* EXERCISE DETAILS
Continue the blog post about change and cell-phone use while driving, picking up after its last sentence.

* TEXT EXCERPT
--------
Saturday, July 25, 2009

Bringing About a Change

Dave Ferguson raises a valid point in my previous post "Are you ready to change?" I have made an attempt to respond to Dave's concern. Please feel free to add your thoughts.

This is a bit tangential to your question, but I saw cell-phone use while driving as a behavior that's widespread among early adopters and change agents.

These are often the people trying to get others to change. What's more, my hunch is that they see their behavior as skilled multitasking, and dismiss evidence suggesting that talking while driving is on a par with driving after two or three drinks.

So: how comfortable, convenient, effective would they find it to make their own change? To do what the bumper sticker puts gently as "hang up and drive!"

One story I see in this is that if you don't want to change, or don't care to change, then change is hard, even if it's rearranging your desk or trying new outfits. All the more difficult if we're talking about significant changes to the way you work (or prefer to work).

I'm not defending people who don't change. On the other hand, I think some people who constantl push change might balk at what they'd see as changing back.


I am reminded of the post by Geetha Krishnan on Changing Behavior. As Dave suggests, most of us know using the cell phone while driving is hazardous but we still do it. Similarly, there are several other things that we continue doing though we know we shouldn't be. Dave discusses an interesting point: "What's more, my hunch is that they see their behavior as skilled multitasking..." Many believe that multitasking in reality reduces efficiency and that at any point in time you are actually focusing on one task before you switch to another. (Change Blindness; you cannot be aware of everything) The concern that Dave voices is that early adopters and change agents themselves refuse to change. Like Dave mentioned, people take drinking and driving more seriously than talking and driving. Why?
  • People do not seriously believe that talking while driving can cause any serious harm. This is especially true in the case of early adopters and change agents.
--------
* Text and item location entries
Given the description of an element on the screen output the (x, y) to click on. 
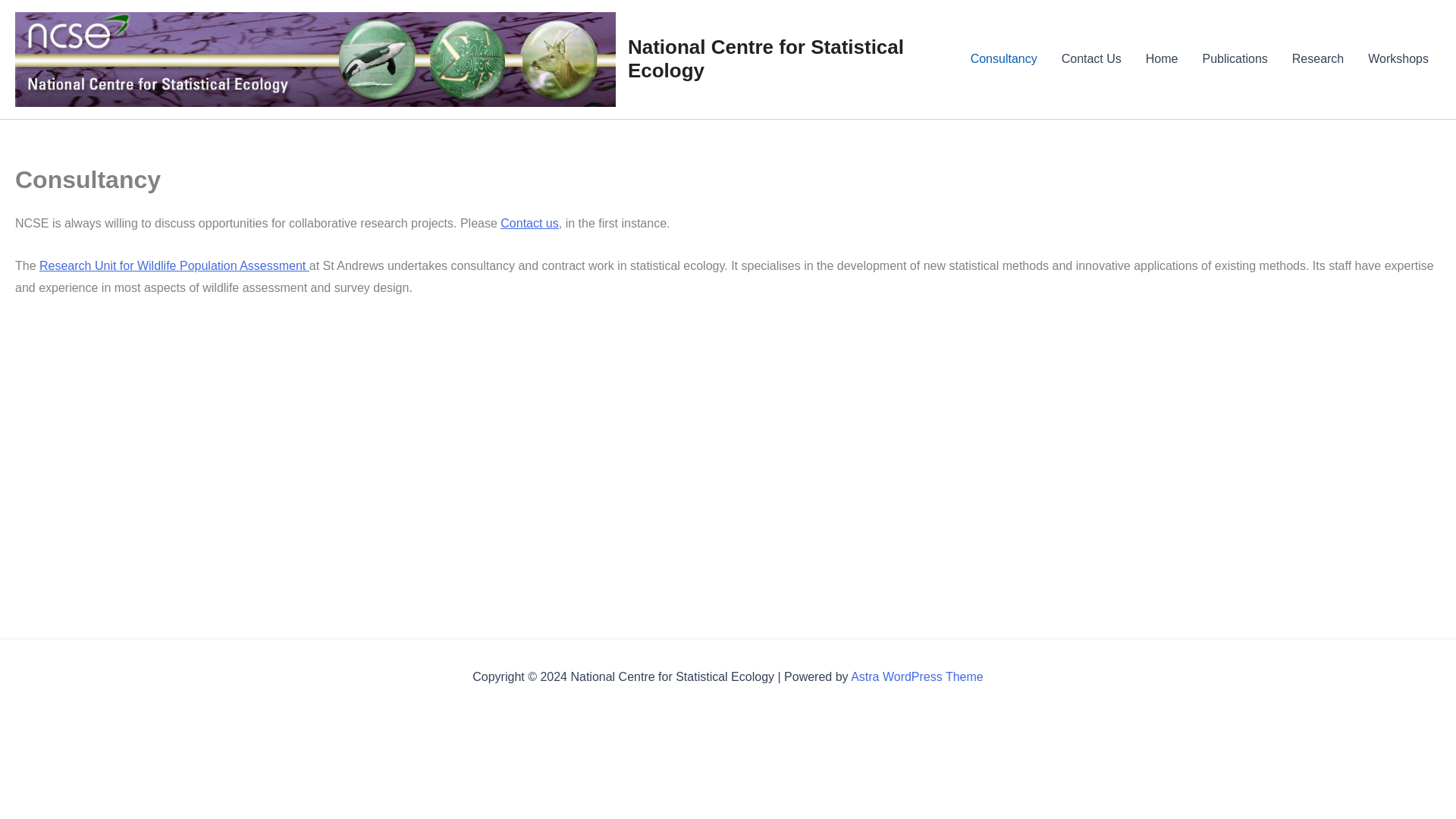
National Centre for Statistical Ecology (765, 58)
Research Unit for Wildlife Population Assessment  (173, 265)
Home (1162, 58)
Workshops (1398, 58)
Research (1317, 58)
Publications (1235, 58)
Contact Us (1091, 58)
Consultancy (1003, 58)
Astra WordPress Theme (917, 676)
Contact us (528, 223)
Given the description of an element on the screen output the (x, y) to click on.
--------
* WRITTEN ANSWER
  • Most people spend several hours commuting from home to their place of work and back. Busy as life is, they take this time to catch up with others. Cell phones are also important links between home and work. I will probably not ignore a call from home because I may consider it urgent. (Though I strictly do not use cell phones when I drive. I prefer to stop the car and then attend to any urgent calls. But, that could be because I am sure I can not concentrate on driving and talking.)
  • Curiosity may be a strong reason why people take calls. When they see a name flashing, they wonder 'What could he/she want?" This question has to be answered and therefore, they take the call.
  • Sometimes you just have to take the call. It could be a client, your boss, wife/husband, or a person you have been trying to get in touch with for ages.
  • People genuinely think they call keep the call short (while waiting at the traffic signal) but are unable to do so.
When do people 'change'?
  1. When it suits them: It is as simple as that. People change when it suits them. I have seen people answer the cell and say I am driving right now and make their excuses. The same people have chatted on other occasions. Therefore, people 'change' when it suits them. This is along the same lines of people 'learn' things that confirm their own ideas or thoughts (read it somewhere on Twitter and agreed this made sense).
  2. When people experience a negative experience: Negative experiences impact behavior. It could be a near-death experience, a traumatic experience, a humiliating experience, or an emotional experience. These have huge impact on an individual's psyche. People change to ensure that this kind of experience never happens to them again.
  3. When they see a HUGE benefit: I say huge (in caps) because it has to really big from people to change their behavior. What is beneficial for one person may not be the same for another. People may change to set an example and earn a good name. People may change to acquire a goal they have set their minds to.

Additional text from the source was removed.